---------- EXTRACT PROVIDED ----------

Electricity and Magnetism (Berkeley Physics Course, Vol. 2)

This book is really an intro to E&M but it is very dense with verbal descriptions of the physics involved. For that reason even though it seems light on equations it is fairly heavy reading.There are plenty of diagrams and interesting situations. Rather than just throw out a few equations and work an example the author goes into great detail in describing the physics of a situation. I think it is a very useful book for that reason.This is not the sort of text you can scan through to find an equation and then plug and chug some numbers. It requires actually reading the chapters to get the gist of what he's saying. It would be better paired with a book heavy on equations and examples and light on verbal descriptions rather than used stand alone.The real gem in the book is the derivation of the magnetic field from Special Relativity. This is something that should be standard in E&M texts but seems to be missing in most of them.

Book was not as described and arrived damaged, seller took care of it immediately. So many businesses could learn from them. I've been buying from Betterworld Books for a long time and will continue to do so!

The description said the book was good, but the back page was totally off when I received it. It was frustrating.

---------- INFORMATION SHOWN ----------

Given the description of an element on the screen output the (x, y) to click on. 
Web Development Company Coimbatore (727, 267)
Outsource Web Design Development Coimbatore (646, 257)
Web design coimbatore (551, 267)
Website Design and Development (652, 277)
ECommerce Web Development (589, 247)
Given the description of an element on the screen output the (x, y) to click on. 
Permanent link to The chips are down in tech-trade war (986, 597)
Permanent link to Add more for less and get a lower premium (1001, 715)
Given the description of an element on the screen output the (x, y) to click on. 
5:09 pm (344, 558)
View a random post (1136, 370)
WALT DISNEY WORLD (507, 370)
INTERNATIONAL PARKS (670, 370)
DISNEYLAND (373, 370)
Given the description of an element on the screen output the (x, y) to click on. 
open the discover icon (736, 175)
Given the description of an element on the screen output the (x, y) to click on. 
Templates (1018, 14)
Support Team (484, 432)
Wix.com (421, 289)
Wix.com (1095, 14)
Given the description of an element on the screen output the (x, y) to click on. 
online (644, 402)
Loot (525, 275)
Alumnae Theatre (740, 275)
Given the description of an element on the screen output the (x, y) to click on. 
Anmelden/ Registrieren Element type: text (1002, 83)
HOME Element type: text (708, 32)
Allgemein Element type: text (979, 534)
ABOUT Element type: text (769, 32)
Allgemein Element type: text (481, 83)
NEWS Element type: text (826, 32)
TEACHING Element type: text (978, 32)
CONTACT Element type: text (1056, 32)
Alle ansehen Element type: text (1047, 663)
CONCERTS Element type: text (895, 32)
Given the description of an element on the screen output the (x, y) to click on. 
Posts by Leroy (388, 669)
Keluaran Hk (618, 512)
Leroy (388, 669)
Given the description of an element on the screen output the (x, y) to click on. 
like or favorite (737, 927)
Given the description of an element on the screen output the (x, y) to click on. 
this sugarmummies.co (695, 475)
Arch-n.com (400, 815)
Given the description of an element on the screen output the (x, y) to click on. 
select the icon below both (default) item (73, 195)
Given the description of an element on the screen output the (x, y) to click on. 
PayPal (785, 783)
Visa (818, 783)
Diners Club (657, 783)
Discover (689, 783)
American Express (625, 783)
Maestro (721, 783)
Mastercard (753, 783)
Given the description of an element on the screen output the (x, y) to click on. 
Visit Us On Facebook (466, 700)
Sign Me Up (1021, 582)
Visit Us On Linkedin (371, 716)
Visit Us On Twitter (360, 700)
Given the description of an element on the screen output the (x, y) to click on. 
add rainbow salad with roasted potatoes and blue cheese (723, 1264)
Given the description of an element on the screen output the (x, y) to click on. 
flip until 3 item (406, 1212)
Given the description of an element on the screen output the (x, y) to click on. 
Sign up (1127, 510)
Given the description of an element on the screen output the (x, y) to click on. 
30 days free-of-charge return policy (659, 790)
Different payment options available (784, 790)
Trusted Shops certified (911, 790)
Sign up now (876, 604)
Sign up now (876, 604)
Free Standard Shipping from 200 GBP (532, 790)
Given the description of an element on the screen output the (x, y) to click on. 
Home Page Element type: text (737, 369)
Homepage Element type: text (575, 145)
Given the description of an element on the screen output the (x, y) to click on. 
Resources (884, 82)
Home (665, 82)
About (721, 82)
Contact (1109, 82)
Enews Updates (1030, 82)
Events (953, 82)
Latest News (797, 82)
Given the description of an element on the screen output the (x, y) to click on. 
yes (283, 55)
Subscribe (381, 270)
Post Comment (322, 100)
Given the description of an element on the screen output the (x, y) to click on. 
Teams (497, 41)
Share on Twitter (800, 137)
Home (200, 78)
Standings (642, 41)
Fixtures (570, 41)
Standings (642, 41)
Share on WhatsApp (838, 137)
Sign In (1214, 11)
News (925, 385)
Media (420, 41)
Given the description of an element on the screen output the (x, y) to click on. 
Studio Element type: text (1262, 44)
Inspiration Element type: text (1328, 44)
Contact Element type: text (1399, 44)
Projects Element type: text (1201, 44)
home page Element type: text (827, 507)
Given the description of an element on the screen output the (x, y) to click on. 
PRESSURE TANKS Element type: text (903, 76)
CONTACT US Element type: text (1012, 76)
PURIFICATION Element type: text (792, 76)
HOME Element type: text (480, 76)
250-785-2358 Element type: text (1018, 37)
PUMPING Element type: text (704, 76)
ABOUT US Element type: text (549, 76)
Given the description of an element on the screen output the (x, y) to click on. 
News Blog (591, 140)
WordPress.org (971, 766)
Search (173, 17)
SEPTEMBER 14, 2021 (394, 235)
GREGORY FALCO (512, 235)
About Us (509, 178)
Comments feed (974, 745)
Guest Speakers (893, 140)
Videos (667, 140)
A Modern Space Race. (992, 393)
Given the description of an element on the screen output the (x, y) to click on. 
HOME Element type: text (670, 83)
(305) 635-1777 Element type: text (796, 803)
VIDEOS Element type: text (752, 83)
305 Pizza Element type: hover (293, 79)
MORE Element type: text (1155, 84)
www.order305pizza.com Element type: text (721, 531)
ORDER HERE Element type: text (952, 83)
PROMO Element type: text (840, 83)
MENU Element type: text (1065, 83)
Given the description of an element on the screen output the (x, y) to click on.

----------

WORK REQUEST 1
Rewrite the part of the book reviews that begins at "Book was not" and stops after "It was frustrating.", putting "vendor" in place of "seller".
WORK REQUEST 2
Continue the reviews of the Berkeley Physics Course electricity and magnetism book from where they stop.

REPLY 1
Book was not as described and arrived damaged, vendor took care of it immediately. So many businesses could learn from them. I've been buying from Betterworld Books for a long time and will continue to do so!

The description said the book was good, but the back page was totally off when I received it. It was frustrating.

REPLY 2
That this book is still in print is a testament to its popularity in the teaching of electromagnetic theory at the undergraduate level. Not only being popular, it is also a book of high quality and is packed full of the insights that are needed for students at this level. The only thing missing from the book, because of its age, is the inclusion of computer algorithms and code to solve problems in this subject. All physics textbooks in the 21st century should include the use of the computer so as to introduce the student to what is now the predominant way of solving problems in physics. The use of numerical methods in physics will continue to increase in the decades ahead, and students need to be exposed to these methods as early as possible.The author gives good descriptions of the vector calculus needed for a study of electromagnetism. The divergence of a vector function, Gauss's theorem, the curl of a vector function, and Stoke's theorem are all treated in detail, with diagrams employed at every step to reinforce the student's intuition. It is very important at this level to make sure the student understand these concepts in depth, as it will make the learning and appreciation of differential forms much easier in later courses in physics. Too often, vector calculus is presented to physics students as a formal construction, and the use of pictures is eschewed. Thankfully this author has not chosen this approach.In addition, in his discussion of the fields of moving charges, the author prepares the student for the special theory of relativity. An interesting thought experiment is given for illustrating the invariance of charge. A description is also given of the experiment of Henry Rowland, which in the 19th century detected the magnetic field of a charged rotating disk, thus supporting the theory of Maxwell. The Hall effect, of tremendous importance technologically, is described in detail. The famous "jumping ring" demonstration of Lenz's law is discussed also.

My favorite E&M book. I liked this text better than the one I used in my E&M course. And the chapter on how magnetic fields arise as relativistic effects of the electric field on moving charges was brilliant.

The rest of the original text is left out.